Print 5 image from the training dataset using [matplotlib](https://matplotlib.org/stable/tutorials/images.html)'s `plt` module:


In [None]:
### Insert your code here ###
# See the expected solution by clicking on the cell below

In [None]:
# @title
for document in train_dataset[:5]:
    print(class_names[document["label"]])
    plt.imshow(document["image"].convert("RGB"))
    plt.show()

Try to answer the following questions:

What is the shape of the images?
How are the different classes distributed?
Using subplots, show an image of each class.


# Creating Pytorch datasets and dataloaders for Computer Vision task

The first goal of this section is to create `torch.utils.data.Dataset` for the classification task using only the image of the document.

We will define a class inheriting [`torch.utils.data.Dataset`](https://pytorch.org/docs/stable/data.html#torch.utils.data.Dataset) called `DocumentImageDataset`.

It should be able to create an instance of `DocumentImageDataset` using our previously loaded datasets.
For simplification, all images should be resized to a fixed (512, 512) size. Use [`torchvision.transforms.v2.functional`](https://pytorch.org/vision/main/transforms.html#v2-api-reference-recommended) module to convert a `PIL.Image` to a `torch.Tensor` and perform the simplifications.

Upon iteration, it should return an `ImageSample` object defined as follows:


In [15]:
import torch
import torch.utils.data as data
import torchvision.transforms.v2.functional as F


@dataclass
class ImageSample:
    image: torch.Tensor  # shape: (C, H, W)
    label: int  # 0 ≤ label < NUM_CLASSES

    def __post_init__(self):
        "Some assertions to check the validity of the data"
        assert self.image.shape == (
            1,
            512,
            512,
        ), f"Expected shape (1, 512, 512), got {self.image.shape}"
        assert torch.all(self.image <= 1.0) and torch.all(
            self.image >= 0.0
        ), "Expected each pixel of image in range [0.0, 1.0]"
        assert self.label in range(
            NUM_CLASSES
        ), f"Expected label in range [0 .. {NUM_CLASSES-1}], got {self.label}"

In [16]:
# Fill the methods of the class DocumentImageDataset


class DocumentImageDataset(data.Dataset):
    def __init__(self, dataset: list[dict]):
        self.dataset = dataset
        raise NotImplementedError

    def __len__(self) -> int:
        """This method returns the length of the dataset"""
        raise NotImplementedError

    def __getitem__(self, idx: int) -> ImageSample:
        """This method returns the idx-th sample of the dataset
        If idx is out of bounds, it should raise an IndexError"""
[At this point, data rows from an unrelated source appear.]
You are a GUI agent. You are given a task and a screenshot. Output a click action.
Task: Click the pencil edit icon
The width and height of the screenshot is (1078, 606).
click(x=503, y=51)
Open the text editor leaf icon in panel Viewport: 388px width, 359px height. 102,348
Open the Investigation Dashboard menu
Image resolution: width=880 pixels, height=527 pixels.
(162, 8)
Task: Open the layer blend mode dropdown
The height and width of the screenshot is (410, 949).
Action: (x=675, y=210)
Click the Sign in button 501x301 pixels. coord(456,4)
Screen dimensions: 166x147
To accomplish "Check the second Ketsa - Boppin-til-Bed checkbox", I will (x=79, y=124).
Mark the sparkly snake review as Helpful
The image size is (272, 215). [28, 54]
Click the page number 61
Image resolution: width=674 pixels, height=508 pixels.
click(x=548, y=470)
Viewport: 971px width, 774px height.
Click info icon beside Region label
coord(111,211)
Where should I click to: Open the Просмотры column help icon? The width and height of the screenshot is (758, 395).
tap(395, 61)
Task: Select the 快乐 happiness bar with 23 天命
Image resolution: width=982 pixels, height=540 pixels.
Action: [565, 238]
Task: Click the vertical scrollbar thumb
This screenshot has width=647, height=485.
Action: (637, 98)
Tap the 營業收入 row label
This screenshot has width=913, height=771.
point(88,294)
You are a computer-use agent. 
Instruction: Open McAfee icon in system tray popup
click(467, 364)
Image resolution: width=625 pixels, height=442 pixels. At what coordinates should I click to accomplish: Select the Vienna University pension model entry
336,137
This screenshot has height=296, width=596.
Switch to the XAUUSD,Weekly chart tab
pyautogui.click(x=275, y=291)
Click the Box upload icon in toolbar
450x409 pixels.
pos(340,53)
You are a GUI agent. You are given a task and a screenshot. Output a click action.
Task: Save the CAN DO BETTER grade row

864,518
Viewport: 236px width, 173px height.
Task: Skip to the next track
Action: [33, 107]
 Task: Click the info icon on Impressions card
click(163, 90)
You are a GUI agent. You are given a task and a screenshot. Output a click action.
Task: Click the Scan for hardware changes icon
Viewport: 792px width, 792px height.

        raise NotImplementedError

In [17]:
# @title


class DocumentImageDataset(data.Dataset):
    def __init__(self, dataset: list[dict]):
        self.dataset = dataset

    def __len__(self) -> int:
        """This method returns the length of the dataset"""
        return len(self.dataset)

    def __getitem__(self, idx: int) -> ImageSample:
        """This method returns the idx-th sample of the dataset
        If idx is out of bounds, it should raise an IndexError"""

        return ImageSample(
            # F.to_tensor is deprecated, use F.to_dtype(F.to_image(...), dtype=torch.float32, scale=True) instead
            image=F.to_dtype(
                F.to_image(F.resize(self.dataset[idx]["image"], size=[512, 512])),
                dtype=torch.float32,
                scale=True,
            ),
            label=self.dataset[idx]["label"],
        )

If your implementation is correct, you should be able to create an instance of `DocumentImageDataset` and get its 0th element without error


In [None]:
image_dataset = DocumentImageDataset(validation_dataset)
image_dataset[0]  # no error here

The final goal of this section is to implement a [`torch.utils.data.DataLoader`](https://pytorch.org/docs/stable/data.html#torch.utils.data.DataLoader) that wraps the `DocumentImageDataset` and handles useful tasks like shuffling and batching.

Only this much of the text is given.